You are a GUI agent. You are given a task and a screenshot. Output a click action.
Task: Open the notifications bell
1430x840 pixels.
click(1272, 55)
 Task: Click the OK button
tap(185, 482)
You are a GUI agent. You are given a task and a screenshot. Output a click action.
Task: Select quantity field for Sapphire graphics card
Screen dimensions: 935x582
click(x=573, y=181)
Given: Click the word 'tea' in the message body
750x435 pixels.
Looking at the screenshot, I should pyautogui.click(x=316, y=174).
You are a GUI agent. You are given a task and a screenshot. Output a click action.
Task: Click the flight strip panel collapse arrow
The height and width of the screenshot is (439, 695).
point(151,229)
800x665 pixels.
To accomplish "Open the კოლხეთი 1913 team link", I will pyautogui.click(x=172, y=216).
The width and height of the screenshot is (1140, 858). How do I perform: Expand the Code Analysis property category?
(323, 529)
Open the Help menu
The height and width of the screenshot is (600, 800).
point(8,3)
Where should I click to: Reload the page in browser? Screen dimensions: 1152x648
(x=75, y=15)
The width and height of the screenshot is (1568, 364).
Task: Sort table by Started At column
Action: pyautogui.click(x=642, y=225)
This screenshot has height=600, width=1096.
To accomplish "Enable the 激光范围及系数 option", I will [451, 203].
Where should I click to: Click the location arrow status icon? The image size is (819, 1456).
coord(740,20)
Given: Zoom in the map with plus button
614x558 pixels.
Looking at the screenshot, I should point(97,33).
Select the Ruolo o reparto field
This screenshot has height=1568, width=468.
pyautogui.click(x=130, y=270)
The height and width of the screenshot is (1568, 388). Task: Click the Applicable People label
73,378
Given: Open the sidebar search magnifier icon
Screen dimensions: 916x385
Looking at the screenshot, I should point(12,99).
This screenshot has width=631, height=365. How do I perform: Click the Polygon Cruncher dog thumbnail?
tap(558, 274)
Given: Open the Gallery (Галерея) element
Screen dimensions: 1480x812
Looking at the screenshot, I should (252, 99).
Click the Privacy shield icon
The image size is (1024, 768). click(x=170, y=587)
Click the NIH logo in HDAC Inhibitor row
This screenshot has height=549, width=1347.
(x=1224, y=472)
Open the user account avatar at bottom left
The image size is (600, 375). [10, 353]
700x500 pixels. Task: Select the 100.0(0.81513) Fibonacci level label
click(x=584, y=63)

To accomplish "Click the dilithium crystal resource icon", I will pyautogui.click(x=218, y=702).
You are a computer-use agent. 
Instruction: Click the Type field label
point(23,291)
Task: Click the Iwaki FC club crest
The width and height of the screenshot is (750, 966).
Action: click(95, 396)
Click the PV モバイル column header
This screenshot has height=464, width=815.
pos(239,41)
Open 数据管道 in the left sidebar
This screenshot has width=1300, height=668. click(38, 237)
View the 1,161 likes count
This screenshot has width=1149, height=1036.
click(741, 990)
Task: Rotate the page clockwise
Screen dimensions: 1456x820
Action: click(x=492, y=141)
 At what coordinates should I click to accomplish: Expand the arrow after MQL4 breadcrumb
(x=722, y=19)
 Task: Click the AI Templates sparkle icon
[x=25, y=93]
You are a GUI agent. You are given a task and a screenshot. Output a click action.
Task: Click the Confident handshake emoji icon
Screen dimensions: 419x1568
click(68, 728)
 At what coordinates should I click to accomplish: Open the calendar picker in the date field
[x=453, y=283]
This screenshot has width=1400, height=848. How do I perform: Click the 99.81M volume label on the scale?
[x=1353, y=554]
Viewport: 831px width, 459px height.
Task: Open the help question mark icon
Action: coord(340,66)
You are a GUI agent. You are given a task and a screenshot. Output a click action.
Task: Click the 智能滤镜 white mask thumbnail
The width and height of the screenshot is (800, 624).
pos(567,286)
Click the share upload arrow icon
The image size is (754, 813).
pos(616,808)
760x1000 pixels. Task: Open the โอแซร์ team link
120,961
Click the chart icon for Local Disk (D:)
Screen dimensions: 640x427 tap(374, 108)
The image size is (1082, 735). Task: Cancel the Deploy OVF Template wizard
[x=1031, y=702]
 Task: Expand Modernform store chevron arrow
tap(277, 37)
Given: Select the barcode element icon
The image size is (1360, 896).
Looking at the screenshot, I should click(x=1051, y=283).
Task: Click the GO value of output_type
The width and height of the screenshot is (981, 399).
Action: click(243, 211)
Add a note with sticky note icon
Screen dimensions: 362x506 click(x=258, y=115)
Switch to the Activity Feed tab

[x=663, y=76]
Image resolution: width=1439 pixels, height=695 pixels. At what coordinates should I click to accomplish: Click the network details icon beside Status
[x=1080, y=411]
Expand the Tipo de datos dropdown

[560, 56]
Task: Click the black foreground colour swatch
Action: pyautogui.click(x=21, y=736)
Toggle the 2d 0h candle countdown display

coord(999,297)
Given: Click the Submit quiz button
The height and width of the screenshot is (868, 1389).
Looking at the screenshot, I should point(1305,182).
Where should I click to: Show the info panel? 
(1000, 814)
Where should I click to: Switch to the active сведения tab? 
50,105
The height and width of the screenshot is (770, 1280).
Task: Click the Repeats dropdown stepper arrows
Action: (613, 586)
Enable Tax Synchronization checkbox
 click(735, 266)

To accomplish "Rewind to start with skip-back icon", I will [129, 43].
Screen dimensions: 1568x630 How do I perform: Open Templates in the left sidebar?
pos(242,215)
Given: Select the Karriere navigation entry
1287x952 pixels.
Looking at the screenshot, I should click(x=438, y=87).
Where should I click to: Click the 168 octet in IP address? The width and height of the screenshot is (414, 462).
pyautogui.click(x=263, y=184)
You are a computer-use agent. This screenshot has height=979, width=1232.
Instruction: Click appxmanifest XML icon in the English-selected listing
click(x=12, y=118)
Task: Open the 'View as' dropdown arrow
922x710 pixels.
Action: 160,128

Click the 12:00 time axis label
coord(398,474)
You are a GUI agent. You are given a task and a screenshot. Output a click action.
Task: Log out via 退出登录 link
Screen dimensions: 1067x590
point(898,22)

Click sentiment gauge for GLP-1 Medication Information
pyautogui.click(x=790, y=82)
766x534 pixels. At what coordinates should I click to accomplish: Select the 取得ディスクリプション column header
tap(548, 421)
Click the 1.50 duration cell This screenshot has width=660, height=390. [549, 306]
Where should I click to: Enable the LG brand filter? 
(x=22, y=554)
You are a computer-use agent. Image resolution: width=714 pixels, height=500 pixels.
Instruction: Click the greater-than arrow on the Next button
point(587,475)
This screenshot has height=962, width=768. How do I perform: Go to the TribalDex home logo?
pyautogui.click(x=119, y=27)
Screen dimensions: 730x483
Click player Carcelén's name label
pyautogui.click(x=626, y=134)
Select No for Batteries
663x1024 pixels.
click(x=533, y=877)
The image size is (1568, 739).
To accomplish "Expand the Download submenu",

* TASK BRIEF
Please give the records again exactly as they are.

* ANSWER TO THIS EXERCISE
You are a GUI agent. You are given a task and a screenshot. Output a click action.
Task: Open the notifications bell
1430x840 pixels.
click(1272, 55)
 Task: Click the OK button
tap(185, 482)
You are a GUI agent. You are given a task and a screenshot. Output a click action.
Task: Select quantity field for Sapphire graphics card
Screen dimensions: 935x582
click(x=573, y=181)
Given: Click the word 'tea' in the message body
750x435 pixels.
Looking at the screenshot, I should pyautogui.click(x=316, y=174).
You are a GUI agent. You are given a task and a screenshot. Output a click action.
Task: Click the flight strip panel collapse arrow
The height and width of the screenshot is (439, 695).
point(151,229)
800x665 pixels.
To accomplish "Open the კოლხეთი 1913 team link", I will pyautogui.click(x=172, y=216).
The width and height of the screenshot is (1140, 858). How do I perform: Expand the Code Analysis property category?
(323, 529)
Open the Help menu
The height and width of the screenshot is (600, 800).
point(8,3)
Where should I click to: Reload the page in browser? Screen dimensions: 1152x648
(x=75, y=15)
The width and height of the screenshot is (1568, 364).
Task: Sort table by Started At column
Action: pyautogui.click(x=642, y=225)
This screenshot has height=600, width=1096.
To accomplish "Enable the 激光范围及系数 option", I will [451, 203].
Where should I click to: Click the location arrow status icon? The image size is (819, 1456).
coord(740,20)
Given: Zoom in the map with plus button
614x558 pixels.
Looking at the screenshot, I should point(97,33).
Select the Ruolo o reparto field
This screenshot has height=1568, width=468.
pyautogui.click(x=130, y=270)
The height and width of the screenshot is (1568, 388). Task: Click the Applicable People label
73,378
Given: Open the sidebar search magnifier icon
Screen dimensions: 916x385
Looking at the screenshot, I should point(12,99).
This screenshot has width=631, height=365. How do I perform: Click the Polygon Cruncher dog thumbnail?
tap(558, 274)
Given: Open the Gallery (Галерея) element
Screen dimensions: 1480x812
Looking at the screenshot, I should (252, 99).
Click the Privacy shield icon
The image size is (1024, 768). click(x=170, y=587)
Click the NIH logo in HDAC Inhibitor row
This screenshot has height=549, width=1347.
(x=1224, y=472)
Open the user account avatar at bottom left
The image size is (600, 375). [10, 353]
700x500 pixels. Task: Select the 100.0(0.81513) Fibonacci level label
click(x=584, y=63)

To accomplish "Click the dilithium crystal resource icon", I will pyautogui.click(x=218, y=702).
You are a computer-use agent. 
Instruction: Click the Type field label
point(23,291)
Task: Click the Iwaki FC club crest
The width and height of the screenshot is (750, 966).
Action: click(95, 396)
Click the PV モバイル column header
This screenshot has height=464, width=815.
pos(239,41)
Open 数据管道 in the left sidebar
This screenshot has width=1300, height=668. click(38, 237)
View the 1,161 likes count
This screenshot has width=1149, height=1036.
click(741, 990)
Task: Rotate the page clockwise
Screen dimensions: 1456x820
Action: click(x=492, y=141)
 At what coordinates should I click to accomplish: Expand the arrow after MQL4 breadcrumb
(x=722, y=19)
 Task: Click the AI Templates sparkle icon
[x=25, y=93]
You are a GUI agent. You are given a task and a screenshot. Output a click action.
Task: Click the Confident handshake emoji icon
Screen dimensions: 419x1568
click(68, 728)
 At what coordinates should I click to accomplish: Open the calendar picker in the date field
[x=453, y=283]
This screenshot has width=1400, height=848. How do I perform: Click the 99.81M volume label on the scale?
[x=1353, y=554]
Viewport: 831px width, 459px height.
Task: Open the help question mark icon
Action: coord(340,66)
You are a GUI agent. You are given a task and a screenshot. Output a click action.
Task: Click the 智能滤镜 white mask thumbnail
The width and height of the screenshot is (800, 624).
pos(567,286)
Click the share upload arrow icon
The image size is (754, 813).
pos(616,808)
760x1000 pixels. Task: Open the โอแซร์ team link
120,961
Click the chart icon for Local Disk (D:)
Screen dimensions: 640x427 tap(374, 108)
The image size is (1082, 735). Task: Cancel the Deploy OVF Template wizard
[x=1031, y=702]
 Task: Expand Modernform store chevron arrow
tap(277, 37)
Given: Select the barcode element icon
The image size is (1360, 896).
Looking at the screenshot, I should click(x=1051, y=283).
Task: Click the GO value of output_type
The width and height of the screenshot is (981, 399).
Action: click(243, 211)
Add a note with sticky note icon
Screen dimensions: 362x506 click(x=258, y=115)
Switch to the Activity Feed tab

[x=663, y=76]
Image resolution: width=1439 pixels, height=695 pixels. At what coordinates should I click to accomplish: Click the network details icon beside Status
[x=1080, y=411]
Expand the Tipo de datos dropdown

[560, 56]
Task: Click the black foreground colour swatch
Action: pyautogui.click(x=21, y=736)
Toggle the 2d 0h candle countdown display

coord(999,297)
Given: Click the Submit quiz button
The height and width of the screenshot is (868, 1389).
Looking at the screenshot, I should point(1305,182).
Where should I click to: Show the info panel? 
(1000, 814)
Where should I click to: Switch to the active сведения tab? 
50,105
The height and width of the screenshot is (770, 1280).
Task: Click the Repeats dropdown stepper arrows
Action: (613, 586)
Enable Tax Synchronization checkbox
 click(735, 266)

To accomplish "Rewind to start with skip-back icon", I will [129, 43].
Screen dimensions: 1568x630 How do I perform: Open Templates in the left sidebar?
pos(242,215)
Given: Select the Karriere navigation entry
1287x952 pixels.
Looking at the screenshot, I should click(x=438, y=87).
Where should I click to: Click the 168 octet in IP address? The width and height of the screenshot is (414, 462).
pyautogui.click(x=263, y=184)
You are a computer-use agent. This screenshot has height=979, width=1232.
Instruction: Click appxmanifest XML icon in the English-selected listing
click(x=12, y=118)
Task: Open the 'View as' dropdown arrow
922x710 pixels.
Action: 160,128

Click the 12:00 time axis label
coord(398,474)
You are a GUI agent. You are given a task and a screenshot. Output a click action.
Task: Log out via 退出登录 link
Screen dimensions: 1067x590
point(898,22)

Click sentiment gauge for GLP-1 Medication Information
pyautogui.click(x=790, y=82)
766x534 pixels. At what coordinates should I click to accomplish: Select the 取得ディスクリプション column header
tap(548, 421)
Click the 1.50 duration cell This screenshot has width=660, height=390. [549, 306]
Where should I click to: Enable the LG brand filter? 
(x=22, y=554)
You are a computer-use agent. Image resolution: width=714 pixels, height=500 pixels.
Instruction: Click the greater-than arrow on the Next button
point(587,475)
This screenshot has height=962, width=768. How do I perform: Go to the TribalDex home logo?
pyautogui.click(x=119, y=27)
Screen dimensions: 730x483
Click player Carcelén's name label
pyautogui.click(x=626, y=134)
Select No for Batteries
663x1024 pixels.
click(x=533, y=877)
The image size is (1568, 739).
To accomplish "Expand the Download submenu",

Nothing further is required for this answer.